_Input rows_
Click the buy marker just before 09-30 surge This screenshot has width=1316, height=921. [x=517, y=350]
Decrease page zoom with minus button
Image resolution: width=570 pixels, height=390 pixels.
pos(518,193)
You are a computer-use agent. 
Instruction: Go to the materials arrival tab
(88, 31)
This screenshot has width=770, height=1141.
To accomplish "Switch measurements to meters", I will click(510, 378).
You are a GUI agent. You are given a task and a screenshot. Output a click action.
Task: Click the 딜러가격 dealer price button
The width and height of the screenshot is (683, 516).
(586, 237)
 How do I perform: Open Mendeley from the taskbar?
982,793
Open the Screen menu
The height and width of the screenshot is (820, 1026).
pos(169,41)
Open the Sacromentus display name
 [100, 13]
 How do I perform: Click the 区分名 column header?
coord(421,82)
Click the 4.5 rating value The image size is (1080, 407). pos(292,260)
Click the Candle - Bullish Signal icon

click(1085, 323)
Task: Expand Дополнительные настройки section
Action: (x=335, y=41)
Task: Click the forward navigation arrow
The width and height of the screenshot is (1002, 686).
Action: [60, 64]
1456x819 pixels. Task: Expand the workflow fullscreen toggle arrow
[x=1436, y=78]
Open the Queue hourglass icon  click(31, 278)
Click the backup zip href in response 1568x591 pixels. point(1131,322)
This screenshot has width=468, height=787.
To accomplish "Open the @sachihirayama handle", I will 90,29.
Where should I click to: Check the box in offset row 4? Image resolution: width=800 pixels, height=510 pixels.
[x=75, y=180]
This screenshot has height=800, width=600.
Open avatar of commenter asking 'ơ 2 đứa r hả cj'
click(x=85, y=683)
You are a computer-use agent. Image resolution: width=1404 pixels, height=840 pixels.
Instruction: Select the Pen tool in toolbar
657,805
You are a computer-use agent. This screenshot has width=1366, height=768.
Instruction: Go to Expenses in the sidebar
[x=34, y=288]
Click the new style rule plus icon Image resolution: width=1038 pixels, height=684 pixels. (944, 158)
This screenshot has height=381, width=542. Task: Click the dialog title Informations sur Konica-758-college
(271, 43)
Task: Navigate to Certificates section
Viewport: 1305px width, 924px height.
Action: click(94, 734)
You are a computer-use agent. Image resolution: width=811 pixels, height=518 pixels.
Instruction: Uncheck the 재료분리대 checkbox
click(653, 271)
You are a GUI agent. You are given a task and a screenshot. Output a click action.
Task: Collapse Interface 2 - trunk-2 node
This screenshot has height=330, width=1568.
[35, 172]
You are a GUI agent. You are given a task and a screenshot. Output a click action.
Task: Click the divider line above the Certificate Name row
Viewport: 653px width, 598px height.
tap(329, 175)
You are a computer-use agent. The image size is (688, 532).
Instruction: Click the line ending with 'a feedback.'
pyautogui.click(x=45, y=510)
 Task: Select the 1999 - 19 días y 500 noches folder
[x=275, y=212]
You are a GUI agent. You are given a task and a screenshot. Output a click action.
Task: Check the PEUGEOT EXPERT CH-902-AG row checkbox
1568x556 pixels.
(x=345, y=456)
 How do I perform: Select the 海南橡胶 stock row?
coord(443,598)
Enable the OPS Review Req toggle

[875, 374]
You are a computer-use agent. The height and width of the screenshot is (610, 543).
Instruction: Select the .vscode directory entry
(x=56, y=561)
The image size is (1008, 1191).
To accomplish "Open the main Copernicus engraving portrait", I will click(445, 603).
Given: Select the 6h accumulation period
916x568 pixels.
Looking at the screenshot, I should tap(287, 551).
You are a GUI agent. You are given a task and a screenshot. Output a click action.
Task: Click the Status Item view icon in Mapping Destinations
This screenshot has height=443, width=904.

_Required work_
Please copy out the entries from the line with "Where should I" to the line with "Looking at the", keeping every line unchanged.

_Answer to the problem_
Where should I click to: Check the box in offset row 4? Image resolution: width=800 pixels, height=510 pixels.
[x=75, y=180]
This screenshot has height=800, width=600.
Open avatar of commenter asking 'ơ 2 đứa r hả cj'
click(x=85, y=683)
You are a computer-use agent. Image resolution: width=1404 pixels, height=840 pixels.
Instruction: Select the Pen tool in toolbar
657,805
You are a computer-use agent. This screenshot has width=1366, height=768.
Instruction: Go to Expenses in the sidebar
[x=34, y=288]
Click the new style rule plus icon Image resolution: width=1038 pixels, height=684 pixels. (944, 158)
This screenshot has height=381, width=542. Task: Click the dialog title Informations sur Konica-758-college
(271, 43)
Task: Navigate to Certificates section
Viewport: 1305px width, 924px height.
Action: click(94, 734)
You are a computer-use agent. Image resolution: width=811 pixels, height=518 pixels.
Instruction: Uncheck the 재료분리대 checkbox
click(653, 271)
You are a GUI agent. You are given a task and a screenshot. Output a click action.
Task: Collapse Interface 2 - trunk-2 node
This screenshot has height=330, width=1568.
[35, 172]
You are a GUI agent. You are given a task and a screenshot. Output a click action.
Task: Click the divider line above the Certificate Name row
Viewport: 653px width, 598px height.
tap(329, 175)
You are a computer-use agent. The image size is (688, 532).
Instruction: Click the line ending with 'a feedback.'
pyautogui.click(x=45, y=510)
 Task: Select the 1999 - 19 días y 500 noches folder
[x=275, y=212]
You are a GUI agent. You are given a task and a screenshot. Output a click action.
Task: Check the PEUGEOT EXPERT CH-902-AG row checkbox
1568x556 pixels.
(x=345, y=456)
 How do I perform: Select the 海南橡胶 stock row?
coord(443,598)
Enable the OPS Review Req toggle

[875, 374]
You are a computer-use agent. The height and width of the screenshot is (610, 543).
Instruction: Select the .vscode directory entry
(x=56, y=561)
The image size is (1008, 1191).
To accomplish "Open the main Copernicus engraving portrait", I will click(445, 603).
Given: Select the 6h accumulation period
916x568 pixels.
Looking at the screenshot, I should tap(287, 551).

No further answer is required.